Un día le pregunté a Miriam: ¿cuándo fue la última vez que simplemente tocaste, sin pensar si estaba bien o no?
Tuvo que pensar un rato. “Hace mucho”, dijo por fin. “Cuando empecé.”
Eso me quedó dando vueltas. Porque es exactamente cuando la música cala más hondo — al principio, cuando todavía se llama jugar y no practicar. En algún momento de los años siguientes se había producido un cambio. Practicar se había convertido en algo que había que hacer, que se evaluaba, que tenía que producir resultados. Y en esa presión, el placer se había ido filtrando poco a poco.
A veces oigo a profesores decir: lo sacaré adelante. ¿Pero adelante de qué? Si el alumno llega al otro lado habiendo desaprendido a sentir la música, eso no es un éxito.
Lo que intento hacer con los alumnos que se bloquean a sí mismos: cambiar su relación con la pieza. No hacer que la toquen mejor, sino hacer que la escuchen de otra manera. Una improvisación libre sobre los mismos acordes. Tocar la pieza una vez intencionadamente mal, lo más descuidado posible, y ver qué se siente. Escuchar una grabación sin comentarios, solo para oír lo que hay, no lo que falta.
Eso no es terapia. Es simplemente hacer música de una forma que desactiva momentáneamente el reflejo de control.
No siempre funciona. Hay alumnos tan acostumbrados a juzgarse que empiezan a juzgar también el ejercicio. La versión mala no les parece suficientemente mala. La improvisación no les parece suficientemente creativa. Los oigo criticar la grabación mientras la están escuchando.
Pero a veces — de vez en cuando — algo encaja. Y entonces ves a un alumno simplemente tocar, por primera vez en semanas.
Miriam y yo tuvimos una clase en la que le dije: hoy los errores no cuentan. Toca la pieza de principio a fin, pase lo que pase. Lo hizo. Vaciló brevemente en el mismo compás, pero siguió adelante. Al terminar levantó la vista.
“Ha sido raro”, dijo.
“¿Ha sonado bien?”
Pensó un momento. “Sí.”
“Entonces ha sido suficiente.”
No sé si eso cambió algo a largo plazo. Pero había algo en su cara en ese momento — algo que no había visto en las semanas anteriores. No el alivio de una actuación perfecta. Solo un instante de descanso.
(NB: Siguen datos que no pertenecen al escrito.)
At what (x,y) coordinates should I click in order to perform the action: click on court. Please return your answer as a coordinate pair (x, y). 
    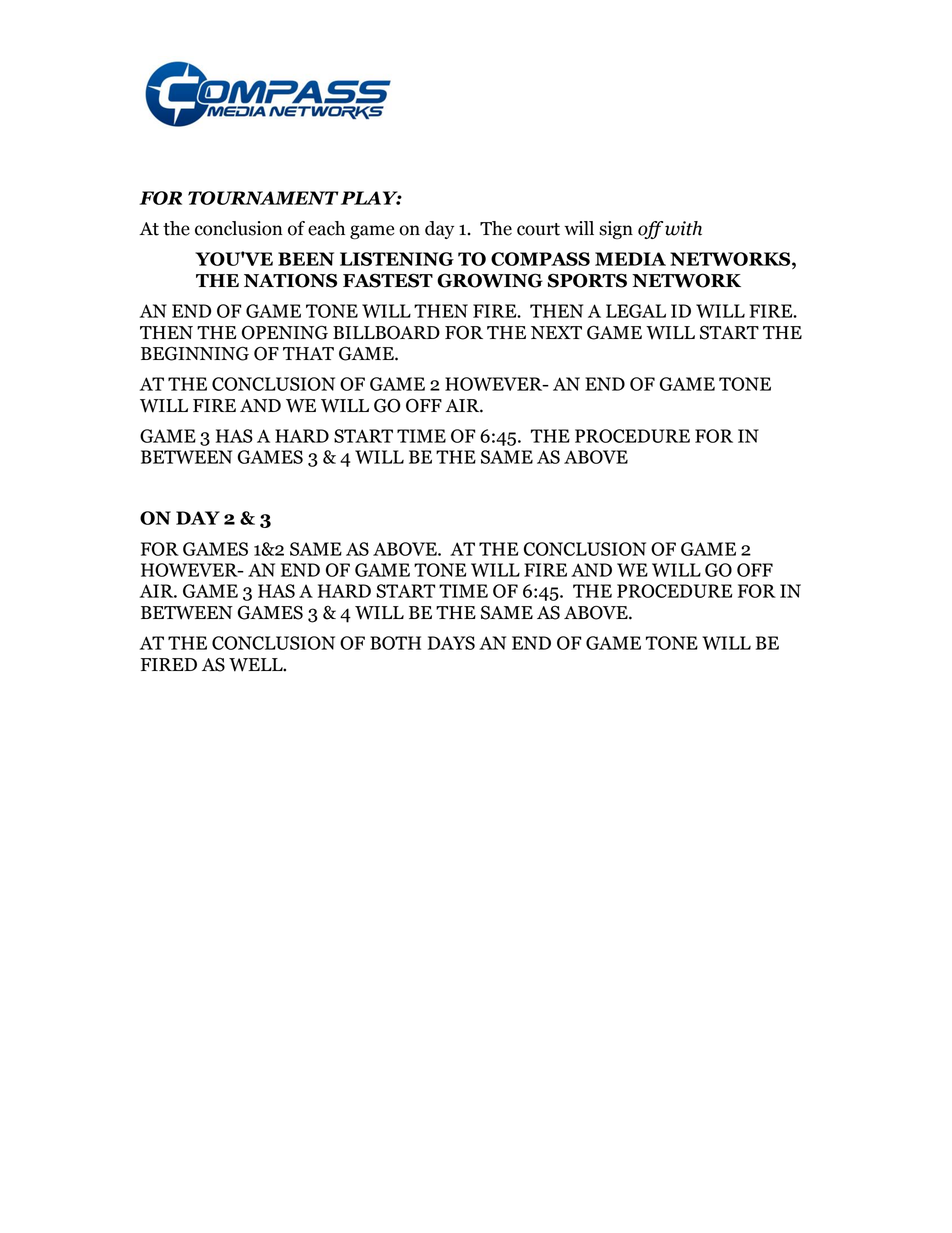
    Looking at the image, I should click on (538, 229).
A veces pienso en qué pasaría con alumnos como Miriam si nadie interviniera. No de forma dramática — probablemente simplemente dejarían de tocar en algún momento. Demasiada presión, demasiado poca satisfacción, otra afición que doliera menos.
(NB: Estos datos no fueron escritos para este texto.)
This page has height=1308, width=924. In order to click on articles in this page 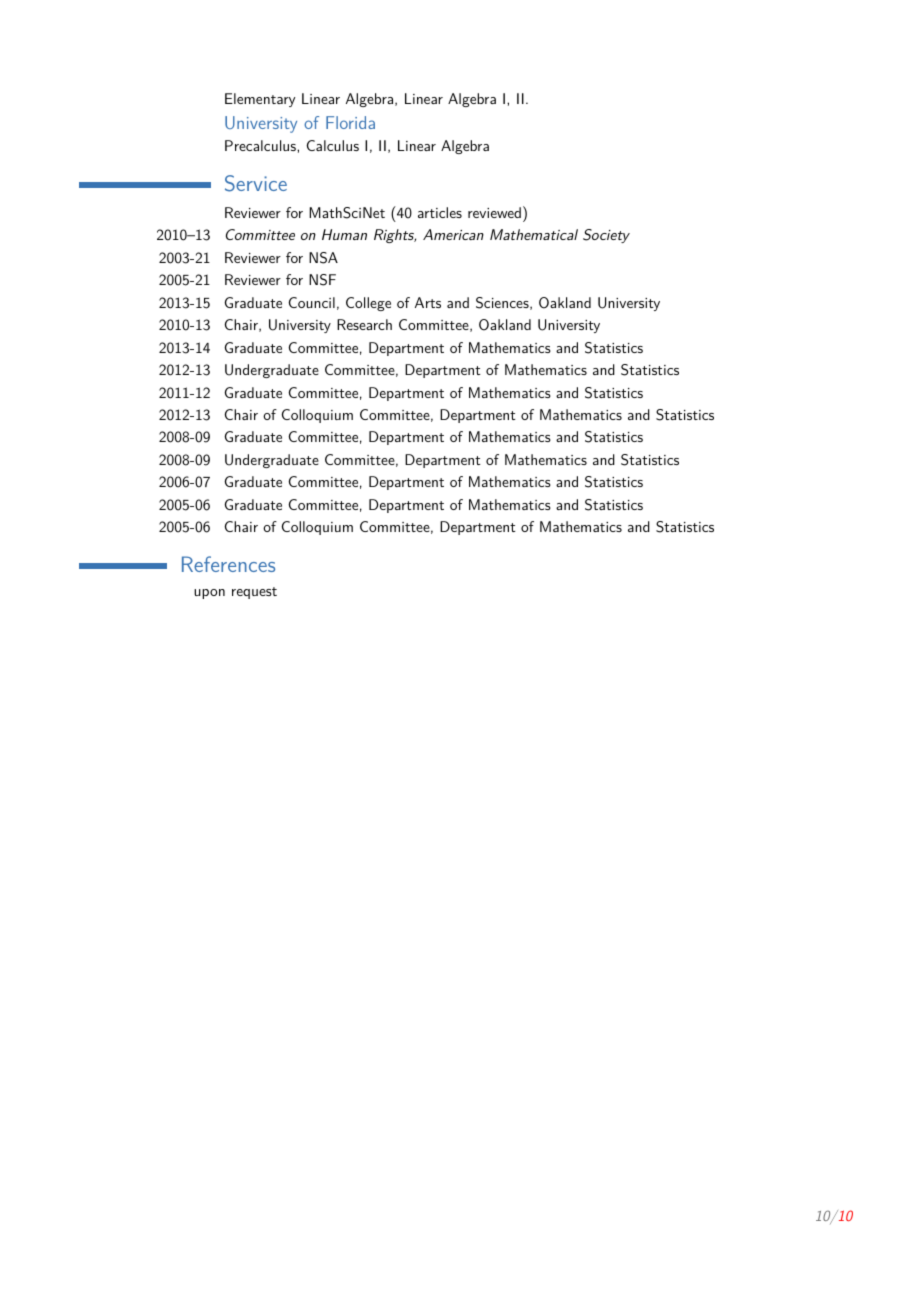, I will do `click(440, 212)`.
Y nadie habría sabido que no fue la música lo que los agotó. Fue la imagen que habían construido de sí mismos como músicos.
¿Cómo reconoces tú, en tus propias clases, la diferencia entre un alumno que aspira a la calidad y uno que se castiga a sí mismo por no tenerla?
El perfeccionismo no es un estándar alto — es miedo que parece ambición.